Apostles of Empire: The Jesuits and New France
(University of Nebraska Press, 2019)
(published in their series: France Overseas: Studies in Empire and Decolonization)
 
Where: Thompson Room, Timothy Dwight College
When: Tuesday, January 21 at Noon
lunch will be provided
There will be copies of Bronwen’s book available for purchase (at a discount) and to be signed by the author.
 
Sponsored by Renaissance Studies, Canadian Studies and the Yale Group for the Study of Native America
 

Apostles of Empire is a revisionist history of the French Jesuit mission to indigenous North Americans in the seventeenth and eighteenth centuries, offering a comprehensive view of a transatlantic enterprise in which secular concerns were integral. Between 1611 and 1764, 320 Jesuits were sent from France to North America to serve as missionaries. Most labored in colonial New France, a vast territory comprising eastern Canada and the Great Lakes region that was inhabited by diverse Native American populations. Although committed to spreading Catholic doctrines and rituals and adapting them to diverse indigenous cultures, these missionaries also devoted significant energy to more-worldly concerns, particularly the transatlantic expansion of the absolutist-era Bourbon state and the importation of the culture of elite, urban French society.

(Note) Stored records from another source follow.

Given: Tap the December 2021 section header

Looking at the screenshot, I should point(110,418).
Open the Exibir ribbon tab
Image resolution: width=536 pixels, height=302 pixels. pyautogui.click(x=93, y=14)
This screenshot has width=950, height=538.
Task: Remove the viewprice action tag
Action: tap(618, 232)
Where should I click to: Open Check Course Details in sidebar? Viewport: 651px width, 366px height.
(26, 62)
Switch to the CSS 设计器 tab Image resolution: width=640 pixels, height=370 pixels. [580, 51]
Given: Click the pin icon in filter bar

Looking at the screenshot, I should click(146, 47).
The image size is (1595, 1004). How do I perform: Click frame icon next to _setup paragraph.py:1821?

Bronwen McShea’s Apostles of Empire is a meticulously researched, elegantly written, and precisely aimed salvo intended to demolish some of historiography’s most cherished myths about the Jesuits in North America. The Jesuits who labored in French Canada from the mission’s inception in the early seventeenth century to the order’s suppression in 1773 (and beyond), McShea argues, were not the single-minded spiritual adepts memorialized by Catholic martyrologies—nor was the mission to New France as severable from imperial ambitions as traditional historiography would have it. Rather, the Jesuits “were men planted knee-deep in an untidy world of politics, social pressures, and war” (xxvii) and the Canadian mission inextricably entangled with the project of empire building for the Bourbon state.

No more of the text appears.